### Saved entries
* * *

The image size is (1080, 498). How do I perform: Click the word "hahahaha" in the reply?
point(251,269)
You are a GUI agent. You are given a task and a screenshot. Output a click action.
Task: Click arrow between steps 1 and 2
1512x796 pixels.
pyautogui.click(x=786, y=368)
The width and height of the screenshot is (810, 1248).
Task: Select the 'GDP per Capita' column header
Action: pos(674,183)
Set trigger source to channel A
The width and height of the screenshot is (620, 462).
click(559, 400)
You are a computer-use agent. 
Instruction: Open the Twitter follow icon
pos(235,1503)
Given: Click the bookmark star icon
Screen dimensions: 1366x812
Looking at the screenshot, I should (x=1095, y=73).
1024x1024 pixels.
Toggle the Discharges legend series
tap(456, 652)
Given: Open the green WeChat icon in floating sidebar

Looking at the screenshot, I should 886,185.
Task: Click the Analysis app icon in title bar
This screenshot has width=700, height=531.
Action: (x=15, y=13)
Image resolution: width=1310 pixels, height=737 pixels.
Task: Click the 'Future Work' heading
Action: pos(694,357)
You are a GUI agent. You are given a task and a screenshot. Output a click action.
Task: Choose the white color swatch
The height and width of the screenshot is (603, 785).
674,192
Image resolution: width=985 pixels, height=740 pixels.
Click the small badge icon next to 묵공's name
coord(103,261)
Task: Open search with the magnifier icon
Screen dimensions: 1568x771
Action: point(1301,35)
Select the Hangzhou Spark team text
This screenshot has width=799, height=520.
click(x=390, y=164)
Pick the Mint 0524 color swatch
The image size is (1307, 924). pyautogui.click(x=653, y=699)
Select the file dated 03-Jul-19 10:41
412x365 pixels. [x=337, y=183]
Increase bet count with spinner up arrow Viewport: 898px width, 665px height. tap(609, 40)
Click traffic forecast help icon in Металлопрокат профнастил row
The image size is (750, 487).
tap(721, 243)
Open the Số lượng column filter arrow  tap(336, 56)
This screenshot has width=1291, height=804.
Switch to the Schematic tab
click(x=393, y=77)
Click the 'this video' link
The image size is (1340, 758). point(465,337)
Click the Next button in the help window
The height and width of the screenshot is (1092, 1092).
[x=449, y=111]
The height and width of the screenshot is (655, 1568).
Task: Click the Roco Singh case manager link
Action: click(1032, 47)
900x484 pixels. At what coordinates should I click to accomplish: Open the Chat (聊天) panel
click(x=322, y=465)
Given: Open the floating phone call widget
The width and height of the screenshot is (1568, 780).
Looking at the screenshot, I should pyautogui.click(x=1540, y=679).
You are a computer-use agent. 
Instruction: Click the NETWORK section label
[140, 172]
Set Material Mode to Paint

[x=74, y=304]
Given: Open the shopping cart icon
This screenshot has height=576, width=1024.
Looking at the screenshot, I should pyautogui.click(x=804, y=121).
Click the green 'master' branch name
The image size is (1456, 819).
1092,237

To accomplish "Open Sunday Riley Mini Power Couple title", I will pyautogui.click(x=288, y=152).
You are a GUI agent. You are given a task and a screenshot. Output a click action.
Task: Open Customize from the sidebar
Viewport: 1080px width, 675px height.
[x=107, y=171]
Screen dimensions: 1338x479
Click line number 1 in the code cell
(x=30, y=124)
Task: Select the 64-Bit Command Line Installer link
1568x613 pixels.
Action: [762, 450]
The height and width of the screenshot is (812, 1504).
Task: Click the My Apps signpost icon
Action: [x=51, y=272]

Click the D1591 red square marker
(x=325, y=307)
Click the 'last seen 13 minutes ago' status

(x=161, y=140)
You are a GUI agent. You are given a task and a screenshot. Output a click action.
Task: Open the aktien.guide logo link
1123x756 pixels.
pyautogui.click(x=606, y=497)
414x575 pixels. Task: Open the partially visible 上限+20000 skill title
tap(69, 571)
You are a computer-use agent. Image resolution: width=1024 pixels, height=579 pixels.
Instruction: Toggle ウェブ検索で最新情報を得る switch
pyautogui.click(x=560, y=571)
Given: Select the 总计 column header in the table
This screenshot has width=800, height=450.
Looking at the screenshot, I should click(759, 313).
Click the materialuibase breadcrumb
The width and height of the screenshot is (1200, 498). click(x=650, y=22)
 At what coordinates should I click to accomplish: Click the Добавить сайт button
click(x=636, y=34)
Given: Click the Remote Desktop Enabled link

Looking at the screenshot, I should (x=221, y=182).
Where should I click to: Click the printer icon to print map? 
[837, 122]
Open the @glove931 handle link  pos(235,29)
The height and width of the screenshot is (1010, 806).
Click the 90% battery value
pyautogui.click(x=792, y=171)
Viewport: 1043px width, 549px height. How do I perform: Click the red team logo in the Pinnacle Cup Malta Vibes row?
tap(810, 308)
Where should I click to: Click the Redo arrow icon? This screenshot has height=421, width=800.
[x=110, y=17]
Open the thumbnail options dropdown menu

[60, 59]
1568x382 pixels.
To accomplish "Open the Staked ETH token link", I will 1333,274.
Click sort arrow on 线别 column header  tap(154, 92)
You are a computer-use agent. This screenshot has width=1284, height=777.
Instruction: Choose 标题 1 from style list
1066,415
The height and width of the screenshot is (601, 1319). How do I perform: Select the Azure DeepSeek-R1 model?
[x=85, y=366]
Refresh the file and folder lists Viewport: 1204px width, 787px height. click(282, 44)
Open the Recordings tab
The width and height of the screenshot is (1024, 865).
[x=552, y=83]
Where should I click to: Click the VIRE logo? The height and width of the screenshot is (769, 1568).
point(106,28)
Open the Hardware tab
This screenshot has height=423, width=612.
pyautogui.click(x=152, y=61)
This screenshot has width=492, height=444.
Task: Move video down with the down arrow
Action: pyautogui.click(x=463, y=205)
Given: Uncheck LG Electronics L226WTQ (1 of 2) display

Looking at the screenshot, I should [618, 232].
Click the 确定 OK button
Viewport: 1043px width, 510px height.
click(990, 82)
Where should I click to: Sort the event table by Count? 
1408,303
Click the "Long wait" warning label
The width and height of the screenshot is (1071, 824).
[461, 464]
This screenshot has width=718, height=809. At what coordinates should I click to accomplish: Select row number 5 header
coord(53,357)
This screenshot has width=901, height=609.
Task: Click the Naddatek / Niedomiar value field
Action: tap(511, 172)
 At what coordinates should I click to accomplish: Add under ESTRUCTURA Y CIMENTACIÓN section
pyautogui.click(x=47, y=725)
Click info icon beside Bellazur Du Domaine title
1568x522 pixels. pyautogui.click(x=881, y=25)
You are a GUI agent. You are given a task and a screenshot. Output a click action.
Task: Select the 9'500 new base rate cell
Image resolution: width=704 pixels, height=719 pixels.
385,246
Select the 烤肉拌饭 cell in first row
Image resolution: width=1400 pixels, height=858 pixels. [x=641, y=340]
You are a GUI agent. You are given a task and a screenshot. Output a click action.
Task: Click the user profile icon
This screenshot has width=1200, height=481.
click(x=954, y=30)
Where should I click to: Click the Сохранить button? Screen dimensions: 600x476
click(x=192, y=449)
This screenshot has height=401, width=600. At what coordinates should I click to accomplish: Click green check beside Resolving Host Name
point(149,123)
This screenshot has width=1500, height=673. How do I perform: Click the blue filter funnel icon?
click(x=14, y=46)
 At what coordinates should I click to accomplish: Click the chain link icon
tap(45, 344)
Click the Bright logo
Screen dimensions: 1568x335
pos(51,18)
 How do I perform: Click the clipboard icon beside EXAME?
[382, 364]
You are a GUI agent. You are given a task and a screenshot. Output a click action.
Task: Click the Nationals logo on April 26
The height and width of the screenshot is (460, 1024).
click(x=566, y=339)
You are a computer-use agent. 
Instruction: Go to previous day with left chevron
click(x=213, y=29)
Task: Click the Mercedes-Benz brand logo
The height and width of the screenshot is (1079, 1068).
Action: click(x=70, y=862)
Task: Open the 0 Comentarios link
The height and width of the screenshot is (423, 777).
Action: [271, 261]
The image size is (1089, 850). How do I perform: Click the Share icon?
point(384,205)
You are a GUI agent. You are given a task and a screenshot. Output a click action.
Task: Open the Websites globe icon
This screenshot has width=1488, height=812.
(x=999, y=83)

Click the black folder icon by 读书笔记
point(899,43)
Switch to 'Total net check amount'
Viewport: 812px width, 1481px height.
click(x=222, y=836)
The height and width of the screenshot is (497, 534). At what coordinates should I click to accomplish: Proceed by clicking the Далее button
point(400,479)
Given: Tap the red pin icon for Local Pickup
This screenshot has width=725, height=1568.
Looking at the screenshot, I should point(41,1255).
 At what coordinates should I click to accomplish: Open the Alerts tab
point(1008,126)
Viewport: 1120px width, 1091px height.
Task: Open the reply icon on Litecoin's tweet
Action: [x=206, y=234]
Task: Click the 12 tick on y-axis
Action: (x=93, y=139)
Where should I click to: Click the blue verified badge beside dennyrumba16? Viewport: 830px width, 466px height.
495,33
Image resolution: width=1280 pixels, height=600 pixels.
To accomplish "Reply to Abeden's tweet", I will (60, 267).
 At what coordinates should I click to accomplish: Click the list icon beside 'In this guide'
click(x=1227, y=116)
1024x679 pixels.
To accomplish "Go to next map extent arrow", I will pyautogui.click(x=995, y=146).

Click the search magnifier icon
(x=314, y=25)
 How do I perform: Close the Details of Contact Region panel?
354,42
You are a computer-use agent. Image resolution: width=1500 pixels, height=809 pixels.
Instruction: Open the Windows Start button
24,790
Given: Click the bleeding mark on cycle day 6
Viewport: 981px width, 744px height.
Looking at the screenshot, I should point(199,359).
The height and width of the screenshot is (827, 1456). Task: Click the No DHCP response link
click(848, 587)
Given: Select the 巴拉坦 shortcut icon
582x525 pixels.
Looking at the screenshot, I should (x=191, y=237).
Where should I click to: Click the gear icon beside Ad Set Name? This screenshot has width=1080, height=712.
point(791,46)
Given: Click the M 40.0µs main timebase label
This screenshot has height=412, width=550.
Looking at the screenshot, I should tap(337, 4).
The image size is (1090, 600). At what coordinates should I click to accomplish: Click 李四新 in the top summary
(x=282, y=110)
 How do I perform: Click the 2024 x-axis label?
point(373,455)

* * *

### WHAT IS NEEDED
Within the data above, find the lines that contain the word "will" and copy each of them.

### WORKED SOLUTION
To accomplish "Open Sunday Riley Mini Power Couple title", I will pyautogui.click(x=288, y=152).
To accomplish "Open the Staked ETH token link", I will 1333,274.
To accomplish "Reply to Abeden's tweet", I will (60, 267).
To accomplish "Go to next map extent arrow", I will pyautogui.click(x=995, y=146).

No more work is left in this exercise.